I am finding that teaching in a middle school is requiring a real shift in my thinking and I cannot just automatically apply all of the strategies and routines I have been accustomed to in my teaching at elementary over the past years. I have been trying to develop rapport with my students, set the classroom expectations, and build community with them; but something wasn't jiving early on like it has for me before. I was having a bit of trouble engaging the class as a whole and maintaining continuity throughout the day. For example, on some days I only see some of my students for 2 blocks (a block is approx. 50 mins long) and then they are off to other teachers. How can I follow through with students at the end of the day when I don't have any contact with them later on? I also have a variety of mixed groups: my core class of grade 6/7s, a group of grade 6 students combined together from 2 classes, and my "switch class" which is a group of grade 6/7s from a partner classroom. How do I allow those groups to form identity and community with each other? But none of these factors are really the problem. What needed to change was my thinking around the new schedule, system, and groups of students I was working with.
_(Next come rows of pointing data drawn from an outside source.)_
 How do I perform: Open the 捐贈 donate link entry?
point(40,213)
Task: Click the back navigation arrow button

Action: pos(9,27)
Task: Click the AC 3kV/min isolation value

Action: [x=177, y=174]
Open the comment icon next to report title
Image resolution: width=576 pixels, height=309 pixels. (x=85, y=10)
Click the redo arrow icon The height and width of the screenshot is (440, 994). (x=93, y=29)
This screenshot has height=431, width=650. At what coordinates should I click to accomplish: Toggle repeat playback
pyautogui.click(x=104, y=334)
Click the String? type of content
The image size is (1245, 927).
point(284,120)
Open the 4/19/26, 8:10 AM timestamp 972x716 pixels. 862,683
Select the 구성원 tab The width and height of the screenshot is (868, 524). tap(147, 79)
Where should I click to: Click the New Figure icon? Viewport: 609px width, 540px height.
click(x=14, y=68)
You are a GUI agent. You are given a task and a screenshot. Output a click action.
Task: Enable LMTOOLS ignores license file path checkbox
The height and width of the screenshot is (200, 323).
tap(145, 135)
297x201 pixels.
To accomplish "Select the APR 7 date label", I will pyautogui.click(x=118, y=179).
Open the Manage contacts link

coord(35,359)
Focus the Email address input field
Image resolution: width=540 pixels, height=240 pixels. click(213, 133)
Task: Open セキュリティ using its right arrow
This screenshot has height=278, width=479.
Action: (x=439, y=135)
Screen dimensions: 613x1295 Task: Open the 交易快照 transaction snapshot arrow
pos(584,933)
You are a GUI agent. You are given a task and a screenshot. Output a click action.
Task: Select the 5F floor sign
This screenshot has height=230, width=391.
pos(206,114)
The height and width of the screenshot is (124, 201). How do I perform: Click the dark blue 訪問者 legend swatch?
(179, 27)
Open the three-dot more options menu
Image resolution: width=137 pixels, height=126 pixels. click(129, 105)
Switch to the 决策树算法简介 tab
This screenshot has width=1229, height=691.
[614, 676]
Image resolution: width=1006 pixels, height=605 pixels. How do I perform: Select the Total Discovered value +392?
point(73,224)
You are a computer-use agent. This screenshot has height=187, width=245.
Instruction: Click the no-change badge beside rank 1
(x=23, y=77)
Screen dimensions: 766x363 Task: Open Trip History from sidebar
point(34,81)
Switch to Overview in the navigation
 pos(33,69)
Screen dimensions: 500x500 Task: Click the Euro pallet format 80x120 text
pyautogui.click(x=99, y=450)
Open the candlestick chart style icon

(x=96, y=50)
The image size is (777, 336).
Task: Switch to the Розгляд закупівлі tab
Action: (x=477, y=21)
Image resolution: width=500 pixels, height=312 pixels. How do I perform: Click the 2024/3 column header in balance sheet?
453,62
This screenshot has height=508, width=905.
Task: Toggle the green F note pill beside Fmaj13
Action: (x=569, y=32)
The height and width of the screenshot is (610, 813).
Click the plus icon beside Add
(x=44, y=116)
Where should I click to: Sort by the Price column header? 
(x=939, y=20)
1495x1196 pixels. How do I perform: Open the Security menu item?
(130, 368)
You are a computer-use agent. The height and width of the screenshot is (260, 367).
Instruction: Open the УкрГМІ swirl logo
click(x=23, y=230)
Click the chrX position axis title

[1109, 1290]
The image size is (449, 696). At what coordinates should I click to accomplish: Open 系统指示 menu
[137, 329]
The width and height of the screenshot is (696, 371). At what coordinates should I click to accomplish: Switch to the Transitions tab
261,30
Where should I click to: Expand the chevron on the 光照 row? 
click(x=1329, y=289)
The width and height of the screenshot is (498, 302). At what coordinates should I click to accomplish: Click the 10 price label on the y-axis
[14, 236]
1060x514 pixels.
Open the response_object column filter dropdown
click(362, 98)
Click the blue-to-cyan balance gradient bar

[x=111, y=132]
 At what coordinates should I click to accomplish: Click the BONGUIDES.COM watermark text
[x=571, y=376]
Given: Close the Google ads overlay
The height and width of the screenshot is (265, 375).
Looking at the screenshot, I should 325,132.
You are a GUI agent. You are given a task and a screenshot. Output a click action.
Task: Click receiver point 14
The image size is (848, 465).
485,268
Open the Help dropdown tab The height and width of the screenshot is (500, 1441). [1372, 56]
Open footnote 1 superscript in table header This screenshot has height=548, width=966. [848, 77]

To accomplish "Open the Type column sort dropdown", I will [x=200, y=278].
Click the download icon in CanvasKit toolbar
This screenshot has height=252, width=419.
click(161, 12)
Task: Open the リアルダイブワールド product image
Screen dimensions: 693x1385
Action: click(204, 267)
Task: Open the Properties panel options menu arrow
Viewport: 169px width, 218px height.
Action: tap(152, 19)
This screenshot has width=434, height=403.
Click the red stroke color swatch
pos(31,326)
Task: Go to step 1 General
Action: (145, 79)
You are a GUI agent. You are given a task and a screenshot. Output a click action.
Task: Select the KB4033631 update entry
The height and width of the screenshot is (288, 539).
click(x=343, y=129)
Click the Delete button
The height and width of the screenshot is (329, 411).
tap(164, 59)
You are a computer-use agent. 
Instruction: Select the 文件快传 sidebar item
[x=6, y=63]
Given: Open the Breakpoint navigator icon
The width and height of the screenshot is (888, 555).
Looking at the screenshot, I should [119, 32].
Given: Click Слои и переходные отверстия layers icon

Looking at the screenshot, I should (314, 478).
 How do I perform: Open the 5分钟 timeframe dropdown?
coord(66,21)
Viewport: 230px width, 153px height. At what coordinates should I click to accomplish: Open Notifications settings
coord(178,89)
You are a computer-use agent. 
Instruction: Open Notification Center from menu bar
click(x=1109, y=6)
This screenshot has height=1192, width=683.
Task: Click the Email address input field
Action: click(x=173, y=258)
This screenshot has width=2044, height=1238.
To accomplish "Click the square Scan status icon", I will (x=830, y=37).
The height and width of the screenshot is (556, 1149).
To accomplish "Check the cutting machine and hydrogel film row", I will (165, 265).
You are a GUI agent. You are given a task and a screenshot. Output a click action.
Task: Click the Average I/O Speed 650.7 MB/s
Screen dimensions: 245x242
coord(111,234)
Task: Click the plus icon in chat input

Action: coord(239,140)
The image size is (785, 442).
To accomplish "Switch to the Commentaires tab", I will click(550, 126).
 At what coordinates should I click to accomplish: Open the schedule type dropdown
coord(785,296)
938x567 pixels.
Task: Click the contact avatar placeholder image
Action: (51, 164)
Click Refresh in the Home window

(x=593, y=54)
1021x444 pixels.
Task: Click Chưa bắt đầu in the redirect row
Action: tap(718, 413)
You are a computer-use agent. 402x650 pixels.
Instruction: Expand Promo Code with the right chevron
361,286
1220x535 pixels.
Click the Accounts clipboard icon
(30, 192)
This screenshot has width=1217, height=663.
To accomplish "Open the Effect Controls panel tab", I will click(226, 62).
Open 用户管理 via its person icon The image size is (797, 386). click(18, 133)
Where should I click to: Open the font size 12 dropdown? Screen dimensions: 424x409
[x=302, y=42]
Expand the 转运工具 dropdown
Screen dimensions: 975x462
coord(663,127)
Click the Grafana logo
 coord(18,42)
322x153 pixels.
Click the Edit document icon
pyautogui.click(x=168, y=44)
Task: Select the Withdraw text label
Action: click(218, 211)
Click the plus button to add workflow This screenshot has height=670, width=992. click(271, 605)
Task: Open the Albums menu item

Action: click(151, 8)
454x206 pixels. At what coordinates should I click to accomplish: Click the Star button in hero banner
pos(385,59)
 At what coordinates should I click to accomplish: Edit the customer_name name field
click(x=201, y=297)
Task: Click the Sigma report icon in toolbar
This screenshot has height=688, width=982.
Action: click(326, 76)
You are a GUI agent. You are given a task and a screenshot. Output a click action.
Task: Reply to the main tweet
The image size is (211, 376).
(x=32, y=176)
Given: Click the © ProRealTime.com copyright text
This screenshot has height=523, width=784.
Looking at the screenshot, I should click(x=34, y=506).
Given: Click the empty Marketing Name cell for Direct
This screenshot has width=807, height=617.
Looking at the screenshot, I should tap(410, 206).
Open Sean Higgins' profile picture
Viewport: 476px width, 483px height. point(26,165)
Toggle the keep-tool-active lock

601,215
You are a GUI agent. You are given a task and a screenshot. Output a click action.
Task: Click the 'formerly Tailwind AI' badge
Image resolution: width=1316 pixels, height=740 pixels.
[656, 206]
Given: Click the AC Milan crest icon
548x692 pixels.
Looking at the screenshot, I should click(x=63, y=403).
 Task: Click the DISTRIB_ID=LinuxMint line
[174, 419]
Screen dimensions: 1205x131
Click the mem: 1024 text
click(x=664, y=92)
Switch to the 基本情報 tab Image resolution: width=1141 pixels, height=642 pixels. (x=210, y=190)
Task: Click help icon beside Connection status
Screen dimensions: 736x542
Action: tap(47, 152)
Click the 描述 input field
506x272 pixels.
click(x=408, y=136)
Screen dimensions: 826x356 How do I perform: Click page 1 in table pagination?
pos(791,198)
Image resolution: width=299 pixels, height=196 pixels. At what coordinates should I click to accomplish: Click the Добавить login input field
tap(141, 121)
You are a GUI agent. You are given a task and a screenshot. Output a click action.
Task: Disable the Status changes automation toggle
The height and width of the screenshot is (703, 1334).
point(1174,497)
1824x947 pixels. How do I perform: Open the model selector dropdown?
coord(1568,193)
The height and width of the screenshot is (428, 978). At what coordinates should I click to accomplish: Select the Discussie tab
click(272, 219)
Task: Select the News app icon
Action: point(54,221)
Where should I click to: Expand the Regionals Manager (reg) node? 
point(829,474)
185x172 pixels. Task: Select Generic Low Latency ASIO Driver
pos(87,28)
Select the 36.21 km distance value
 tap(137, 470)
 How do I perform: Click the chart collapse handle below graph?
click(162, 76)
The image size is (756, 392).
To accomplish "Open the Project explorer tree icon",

Each group I work with is unique and therefore requires something specific and unique from me. So I started to try a few things which brought some order into the chaos (or as it seemed early on to me). I was trying to move directly into a lesson early in the morning with my core 6/7 group and I was facing some resistance in attitudes and a lack of focus in my students. I decided to switch up the start the day with a D.E.A.R. (Drop Everything and Read) time right as the students entered. The change has been quite noticeable and I think the students actually really like it. There is such a hustle-bustle in the halls in the morning with lockers and conversations, and having to rush off to school with a hundred reminders from home, that this morning time allows them to settle in quietly to the day...and then can actually hear a few announcements and reminders from me! This also gives me time to check in with specific students and see how they are doing, and I allow them to catch up on unfinished homework as well, which I think they appreciate:)
I was also having trouble engaging my students in the last block of the day - French. The students have lunch and then "fun" subjects like Tech Ed, Home Ec, Art, Drama/Music; so they are kind of done with academic work at that point, or at least work that was being presented in a boring way! I had been trying to teach them vocabulary and review basics of French conversation etc... Well, it wasn't working. Truth is, I wasn't engaged in it, and silently I was hating it. So I shared this with a colleague, and he suggested trying some games, which after a few "lessons" has totally transformed this time from a nightmare to so much craziness and fun. I actually had the students generate ideas for games and now the vocabulary seems less like a chore or more dynamic:)
Reflecting on my days, I began to recognize that the small moments beyond and around the teaching are critically important to forming the relationships I want to with my students. I have always known this; but we are often challenged in the things that we think we are doing well at, aren't we? Rather than trying to get all their attention after they have entered the room, I have begun to greet my students every time as they enter (and leave) the room by simply finding something to connect with them on personally. I know this something we expect from teachers in general; but even more important I am finding at middle school. That brief moment of commenting on their wardrobe, or a helpful attitude they demonstrated, asking a question about something they did last night, making a joke, or just wishing them a good weekend, makes a real difference to them in their day. For some, it might be the only true interaction they get with an adult on some days! Proactive and interactive engagement is always more effective and efficient than reactive and corrective behaviour management! You can quote me on that if you want:)
I have really begun to settle into the rhythm and flow of my new middle school, I am working harder than ever it seems. One day in my weekend is often devoted to marking and planning for the week ahead. Having admitted to that, I must acknowledge that I feel invigorated again in my teaching, and I have no desire to "go back" to where I was. I was just getting way too bored and needed a change of routine. I guess I am getting exactly what I wanted and asked for in my new position. I see that there is no problem that cannot be overcome with a good dose of reflection and assistance from my new team of teachers, admin, and students. I am using the qualities of courage, perseverance, kindness, imagination and teamwork to help me continue on with success. Maybe I should say that I have not just survived, but that I am thriving and growing in my new environment! And as always, I am thankful.